(Collected data entries)

_ _ _ _

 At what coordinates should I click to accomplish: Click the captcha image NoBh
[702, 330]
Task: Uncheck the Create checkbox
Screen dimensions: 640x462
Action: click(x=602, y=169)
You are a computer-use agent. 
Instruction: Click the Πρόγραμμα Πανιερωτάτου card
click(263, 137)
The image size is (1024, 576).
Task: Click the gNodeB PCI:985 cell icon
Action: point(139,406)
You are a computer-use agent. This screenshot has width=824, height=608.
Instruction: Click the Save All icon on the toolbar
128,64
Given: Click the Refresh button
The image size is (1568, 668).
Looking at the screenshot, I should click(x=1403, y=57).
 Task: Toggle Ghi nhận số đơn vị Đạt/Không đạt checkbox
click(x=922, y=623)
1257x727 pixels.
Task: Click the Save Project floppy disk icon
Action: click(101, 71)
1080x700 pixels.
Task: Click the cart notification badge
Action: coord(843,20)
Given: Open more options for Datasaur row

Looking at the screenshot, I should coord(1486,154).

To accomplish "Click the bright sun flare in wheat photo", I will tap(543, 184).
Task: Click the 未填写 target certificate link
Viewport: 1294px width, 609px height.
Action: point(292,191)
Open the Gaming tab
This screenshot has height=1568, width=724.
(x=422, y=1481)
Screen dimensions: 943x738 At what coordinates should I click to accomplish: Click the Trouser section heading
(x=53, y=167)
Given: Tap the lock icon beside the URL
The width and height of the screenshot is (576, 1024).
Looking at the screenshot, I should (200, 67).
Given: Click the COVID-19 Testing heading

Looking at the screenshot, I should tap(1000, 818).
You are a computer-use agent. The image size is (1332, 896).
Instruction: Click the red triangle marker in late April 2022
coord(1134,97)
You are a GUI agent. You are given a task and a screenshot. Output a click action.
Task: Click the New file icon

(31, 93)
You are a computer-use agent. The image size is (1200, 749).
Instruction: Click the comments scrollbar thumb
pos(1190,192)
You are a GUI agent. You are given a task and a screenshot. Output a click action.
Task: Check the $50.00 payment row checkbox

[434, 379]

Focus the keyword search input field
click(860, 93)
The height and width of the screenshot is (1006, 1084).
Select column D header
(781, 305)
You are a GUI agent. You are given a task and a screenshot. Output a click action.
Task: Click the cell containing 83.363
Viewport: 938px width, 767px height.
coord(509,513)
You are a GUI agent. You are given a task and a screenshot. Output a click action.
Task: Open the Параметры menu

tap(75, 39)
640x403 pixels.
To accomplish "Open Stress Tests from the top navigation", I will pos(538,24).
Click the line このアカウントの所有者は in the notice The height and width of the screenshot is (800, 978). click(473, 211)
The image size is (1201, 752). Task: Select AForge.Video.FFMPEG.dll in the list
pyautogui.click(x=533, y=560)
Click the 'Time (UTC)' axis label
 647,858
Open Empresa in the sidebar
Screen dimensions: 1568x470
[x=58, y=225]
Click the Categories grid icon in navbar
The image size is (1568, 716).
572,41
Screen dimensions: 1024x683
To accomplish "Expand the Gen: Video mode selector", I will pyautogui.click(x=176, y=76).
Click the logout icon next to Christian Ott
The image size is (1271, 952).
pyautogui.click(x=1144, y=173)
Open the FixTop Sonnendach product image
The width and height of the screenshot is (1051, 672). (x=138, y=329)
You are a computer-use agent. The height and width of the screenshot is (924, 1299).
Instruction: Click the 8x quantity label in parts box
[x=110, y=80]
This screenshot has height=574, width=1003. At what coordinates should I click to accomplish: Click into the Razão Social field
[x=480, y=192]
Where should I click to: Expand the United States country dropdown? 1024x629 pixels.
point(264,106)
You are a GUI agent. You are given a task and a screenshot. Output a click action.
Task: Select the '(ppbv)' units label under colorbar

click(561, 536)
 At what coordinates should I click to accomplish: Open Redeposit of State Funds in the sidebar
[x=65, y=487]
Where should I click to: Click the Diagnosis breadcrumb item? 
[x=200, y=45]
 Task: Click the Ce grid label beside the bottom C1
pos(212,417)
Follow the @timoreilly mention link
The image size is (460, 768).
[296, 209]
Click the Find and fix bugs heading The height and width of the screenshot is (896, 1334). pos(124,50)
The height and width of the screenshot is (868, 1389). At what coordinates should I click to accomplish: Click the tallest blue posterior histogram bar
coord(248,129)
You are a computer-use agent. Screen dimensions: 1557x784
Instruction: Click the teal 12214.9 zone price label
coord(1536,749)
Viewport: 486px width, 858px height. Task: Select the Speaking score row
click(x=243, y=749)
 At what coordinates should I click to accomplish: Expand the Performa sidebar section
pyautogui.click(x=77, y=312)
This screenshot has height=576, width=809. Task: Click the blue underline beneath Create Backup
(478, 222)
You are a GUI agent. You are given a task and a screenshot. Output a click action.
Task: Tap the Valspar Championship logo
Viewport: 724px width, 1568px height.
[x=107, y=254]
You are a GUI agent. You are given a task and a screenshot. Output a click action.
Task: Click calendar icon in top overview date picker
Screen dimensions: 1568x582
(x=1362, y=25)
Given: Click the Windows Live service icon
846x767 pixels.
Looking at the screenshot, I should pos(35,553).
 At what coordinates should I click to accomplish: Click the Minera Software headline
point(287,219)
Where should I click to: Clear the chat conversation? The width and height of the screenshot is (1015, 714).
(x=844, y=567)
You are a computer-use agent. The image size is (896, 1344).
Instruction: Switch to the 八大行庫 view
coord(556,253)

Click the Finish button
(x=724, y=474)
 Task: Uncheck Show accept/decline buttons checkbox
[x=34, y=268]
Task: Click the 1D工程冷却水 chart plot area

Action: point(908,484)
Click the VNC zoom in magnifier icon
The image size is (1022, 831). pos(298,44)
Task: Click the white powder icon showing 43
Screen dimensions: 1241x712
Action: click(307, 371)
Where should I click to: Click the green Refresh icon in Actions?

_ _ _ _

▶ [Goal of the exercise]: The required answer is the exact run of lines above starting at the line with "Open the FixTop Sonnendach product image" and ending at the line with "You are a computer-use agent. Screen", with both ends present.

▶ [Reply to the task]:
Open the FixTop Sonnendach product image
The width and height of the screenshot is (1051, 672). (x=138, y=329)
You are a computer-use agent. The height and width of the screenshot is (924, 1299).
Instruction: Click the 8x quantity label in parts box
[x=110, y=80]
This screenshot has height=574, width=1003. At what coordinates should I click to accomplish: Click into the Razão Social field
[x=480, y=192]
Where should I click to: Expand the United States country dropdown? 1024x629 pixels.
point(264,106)
You are a GUI agent. You are given a task and a screenshot. Output a click action.
Task: Select the '(ppbv)' units label under colorbar

click(561, 536)
 At what coordinates should I click to accomplish: Open Redeposit of State Funds in the sidebar
[x=65, y=487]
Where should I click to: Click the Diagnosis breadcrumb item? 
[x=200, y=45]
 Task: Click the Ce grid label beside the bottom C1
pos(212,417)
Follow the @timoreilly mention link
The image size is (460, 768).
[296, 209]
Click the Find and fix bugs heading The height and width of the screenshot is (896, 1334). pos(124,50)
The height and width of the screenshot is (868, 1389). At what coordinates should I click to accomplish: Click the tallest blue posterior histogram bar
coord(248,129)
You are a computer-use agent. Screen dimensions: 1557x784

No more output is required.